Por R.G.B.
En
uno de los tantos debates que se dieron en las redes sociales, sobre si Spotlight
mereció o no ganar el premio
Oscar a mejor película en habla inglesa, alguien sugirió que no
perdieran el tiempo y fueran a ver la mejor película en las otras
lenguas, es decir, las que se hablan mayoritariamente en el resto del
planeta. Fui: no había más de veinte espectadores en la única
función que proyectaba El hijo de Saúl,
en un Movie de Montevideo, el viernes siguiente a la glamorosa fiesta
de Los Angeles, en horario central. ¿Motivo del evidente fracaso en la taquilla? El trailer de El
hijo de Saúl refiere a "otra
película más sobre el Holocausto".
Es
así, son muy pocos los que quieren mirar algo más después de haber
visto, eso argumenta la mayoría, La lista de Schindler o, trataré de controlar mi tendencia a los adjetivos descalificadores, la insufrible La vida es bella. Ya
"saben" qué pasó en los campos de concentración
alemanes. No necesitan más de lo mismo. No necesitan tampoco leer
Sin destino, del
también húngaro Imre Kertesz, ni a Robert Antelme ni a Primo Levi.
Tampoco querrán leer los libros de Alexievich sobre Chernóbil o el de las
mujeres soviéticas en la segunda guerra, ni el Underground
de Murakami, y han demostrado que les aburren las
historias que se cuentan de los Balcanes pos-Tito. Hubieran
preferido, siguiendo con el debate sobre los Oscar 2016, que esa película que trata sobre
la nada, que es la mismísima nada envuelta en un deslumbramiento
técnico inútil que celebra la nada, la que se llama El
renacido, le ganara a Spotlight,
que llegado el caso es una honesta película que documenta el
bochorno pedófilo de la iglesia católica en la ciudad de Boston.

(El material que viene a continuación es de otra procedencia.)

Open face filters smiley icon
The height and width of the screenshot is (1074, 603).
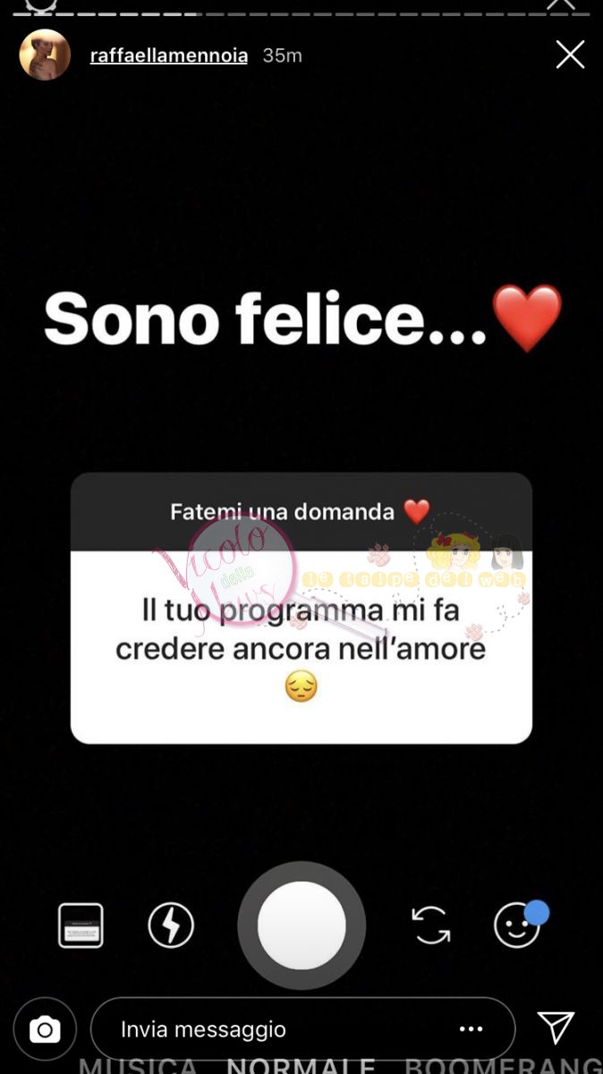tap(520, 924)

Fui a ver El hijo de Saúl. Pero no la vi: la experimenté. Porque, como pasa con algunas películas y lecturas, exponerse a ellas tiene bastante más de ejercicio físico que el de parpadear anestesiado durante una hora y media. No
hay una sola película sobre el Holocausto que haya llegado tan cerca
del horror, que coloque al espectador en el lugar que debe estar, con
una cámara subjetiva implacable, como lo hace El hijo de
Saúl. El relato no sale nunca
del campo, de la fábrica de la muerte, de un delirio del que
supieron contar tantos libros y testimonios de documentales, como el
de Lanzmann, pero casi ninguna película. Lo que se ve es el primer
plano. Lo demás es borroso. Esta decisión del director húngaro
Nemes -un debutante, un joven húngaro que quiso aportar una mirada
diferente, contar la historia de la mayoría, entonces de los que
murieron, haciendo una película sobre la muerte y no del heroísmo
casi imposible en fábricas espeluznantes como Birkenau o Auschwitz-
es una decisión genial. Se ve poco, para imaginar mucho, y sobre
todo no perder potencia en la dispersión entretenida del plano
abierto: hace exactamente lo contrario que cuando la "denuncia"
se ve afectada por una forma complaciente, como el documental que
facturó Wim Wenders sobre Salgado, igual de efectista y anestesiante que
la obra del fotógrafo brasileño o de cualquier libro de Galeano.
Nemes,
notable alumno del mejor magisterio de Jean Luc Godard, fue muy lejos. El hijo de Saúl
es lo que ve, que no se entiende
mucho, y sobre todo lo que se escucha, porque el sonido incidental
-gritos, ruidos y más gritos y más ruidos- es gran parte de la
locura en la que está metido el personaje: un judío miembro de los
Sonderkommando, uno más de los encargados de trabajar en los campos de
exterminio, de limpiar las cámaras de gar y luego quemar los
cadáveres. Una y otra vez. Una y otra vez. Sin descanso. Pasan
cosas, y algunas no es necesario explicarlas, y lo que se constata,
tan cerca de la muerte, es que la vida no es nada bella. Y que contarlo
así, como eligió Nemes, no es fácil de hacer ni de compartir, pero
es un gran paso para superar el implacable miedo a mirar. Una obra maestra.